I recognize that not all women share similar goals. In fact, most women I talk to are hesitant to embrace the strength component of CrossFit for fear of becoming too big. If you are of this mindset, I want to reassure you. The bulk monster is not going to sneak up on you in the middle of the night. There is no need to worry that two or even ten sets of pull ups are going to make your lats too big. Gaining lean muscle is an incredibly slow process for most.

Some women do experience increases in lean mass more quickly than others. While most often long and arduous, the rate of muscle development is variable. There are CrossFit Games athletes, individuals who make up less than 0.001% of the sport, with wildly different body compositions. Brooke Wells vs. Sam Briggs. Brooke Ence vs. Lauren Fischer. I want to reiterate, if you are lucky enough to be an “easy gainer,” there will be signs before you wake up with legs like Kara Saunders.  It is my hope, however, that before you decide to skip a strength day, you come talk with a coach. We will remind you that weightlifting is not only utilitarian and healthy, but the ultimate confidence-booster.

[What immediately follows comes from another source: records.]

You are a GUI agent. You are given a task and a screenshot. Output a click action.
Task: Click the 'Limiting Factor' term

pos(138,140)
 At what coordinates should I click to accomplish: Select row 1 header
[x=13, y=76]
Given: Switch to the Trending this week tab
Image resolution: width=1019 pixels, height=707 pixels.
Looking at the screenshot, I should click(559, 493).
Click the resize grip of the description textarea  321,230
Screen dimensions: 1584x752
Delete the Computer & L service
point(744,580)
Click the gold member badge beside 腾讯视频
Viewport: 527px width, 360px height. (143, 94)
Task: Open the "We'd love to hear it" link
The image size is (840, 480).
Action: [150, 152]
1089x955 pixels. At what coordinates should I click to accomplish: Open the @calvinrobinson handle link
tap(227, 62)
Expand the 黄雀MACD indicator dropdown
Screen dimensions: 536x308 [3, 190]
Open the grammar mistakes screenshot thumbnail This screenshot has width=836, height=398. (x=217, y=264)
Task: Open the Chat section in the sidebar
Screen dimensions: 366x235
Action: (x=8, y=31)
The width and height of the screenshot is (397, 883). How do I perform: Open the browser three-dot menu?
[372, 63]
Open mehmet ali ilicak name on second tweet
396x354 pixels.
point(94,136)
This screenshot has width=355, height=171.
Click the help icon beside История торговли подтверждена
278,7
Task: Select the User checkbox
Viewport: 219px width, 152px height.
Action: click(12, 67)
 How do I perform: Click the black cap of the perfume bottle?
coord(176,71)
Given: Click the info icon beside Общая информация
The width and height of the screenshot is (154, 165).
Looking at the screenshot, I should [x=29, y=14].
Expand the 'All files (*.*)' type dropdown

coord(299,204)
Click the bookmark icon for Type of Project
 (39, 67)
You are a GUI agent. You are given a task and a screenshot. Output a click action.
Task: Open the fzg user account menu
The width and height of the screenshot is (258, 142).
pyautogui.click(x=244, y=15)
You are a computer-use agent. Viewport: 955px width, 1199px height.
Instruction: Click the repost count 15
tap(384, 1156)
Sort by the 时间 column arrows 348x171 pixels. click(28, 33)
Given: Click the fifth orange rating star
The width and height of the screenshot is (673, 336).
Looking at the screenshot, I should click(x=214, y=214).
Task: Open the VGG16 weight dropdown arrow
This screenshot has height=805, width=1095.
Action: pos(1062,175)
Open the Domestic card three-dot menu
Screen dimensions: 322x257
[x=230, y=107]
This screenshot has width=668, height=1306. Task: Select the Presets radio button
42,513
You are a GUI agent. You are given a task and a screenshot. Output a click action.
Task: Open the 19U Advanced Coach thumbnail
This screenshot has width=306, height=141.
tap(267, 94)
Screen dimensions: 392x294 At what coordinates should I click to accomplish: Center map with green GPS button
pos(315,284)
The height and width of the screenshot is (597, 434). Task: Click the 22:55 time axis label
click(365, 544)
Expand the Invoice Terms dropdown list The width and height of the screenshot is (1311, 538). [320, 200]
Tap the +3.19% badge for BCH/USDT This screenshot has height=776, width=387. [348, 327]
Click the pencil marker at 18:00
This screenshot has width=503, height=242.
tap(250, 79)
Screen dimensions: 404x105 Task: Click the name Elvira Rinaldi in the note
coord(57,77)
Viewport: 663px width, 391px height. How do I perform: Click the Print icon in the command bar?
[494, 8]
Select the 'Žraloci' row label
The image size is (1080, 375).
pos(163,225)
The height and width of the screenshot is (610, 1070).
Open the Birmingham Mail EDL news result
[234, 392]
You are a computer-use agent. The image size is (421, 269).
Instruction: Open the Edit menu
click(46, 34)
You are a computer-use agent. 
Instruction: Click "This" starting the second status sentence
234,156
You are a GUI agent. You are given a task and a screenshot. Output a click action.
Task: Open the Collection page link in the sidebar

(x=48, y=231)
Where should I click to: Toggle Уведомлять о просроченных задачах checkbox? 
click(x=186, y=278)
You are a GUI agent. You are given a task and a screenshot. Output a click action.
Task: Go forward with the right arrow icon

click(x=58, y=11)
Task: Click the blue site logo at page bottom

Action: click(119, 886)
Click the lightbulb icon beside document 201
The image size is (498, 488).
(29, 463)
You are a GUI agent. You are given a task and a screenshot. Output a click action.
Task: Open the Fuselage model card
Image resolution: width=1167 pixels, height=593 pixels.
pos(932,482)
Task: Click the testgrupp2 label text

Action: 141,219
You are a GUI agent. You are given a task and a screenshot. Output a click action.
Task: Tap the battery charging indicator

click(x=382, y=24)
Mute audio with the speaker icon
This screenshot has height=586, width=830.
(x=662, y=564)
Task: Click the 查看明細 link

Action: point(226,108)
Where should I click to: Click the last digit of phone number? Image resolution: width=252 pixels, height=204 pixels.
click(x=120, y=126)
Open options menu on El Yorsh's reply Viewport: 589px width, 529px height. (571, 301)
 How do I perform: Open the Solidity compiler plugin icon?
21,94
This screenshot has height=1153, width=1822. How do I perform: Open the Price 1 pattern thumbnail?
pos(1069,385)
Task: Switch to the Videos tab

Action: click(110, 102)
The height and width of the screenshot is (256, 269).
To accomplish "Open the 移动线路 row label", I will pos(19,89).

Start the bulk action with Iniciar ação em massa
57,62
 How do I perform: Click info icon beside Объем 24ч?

This type of advice is the kind I needed growing up. I spent most of my athletic life long, lean, and weak.  I thought that to become better at swimming I should always swim, sometimes run, and never weight train. In college, I offered to swipe my teammates meals if they signed me into mandatory lift sessions. I logged extra miles on the track and skirted my recommended caloric intake. As a result, I struggled to get my laundry from my dorm room to the basement washers.

I should have made the strong/fast connection after years of a losing to much bigger girls. Fortunately, I started CrossFit and learned the benefits of weightlifting: regulated blood sugar, improved coordination, heightened perception, reduced stress, increased bone density, and of the biggest surprise to me, improved cardiovascular endurance.  After nearly 3 years in a CrossFit gym and 8 years out of a pool, I hopped in and matched a college time just last year. Not only did I feel fast, but powerful and confident. CrossFit did more for my swimming than swimming did.

It has taken a while, but I now know that I need to pick up barbells, dumbbells, kettlebells, and odd objects to be a well-rounded athlete. I need weight training to be able to surf, climb, hike with the dogs, and haul the cooler.  I urge all women to accept a similar mindset. Let’s become the best version of ourselves, no matter what it looks like on the outside. But hopefully, for me, it is really huge.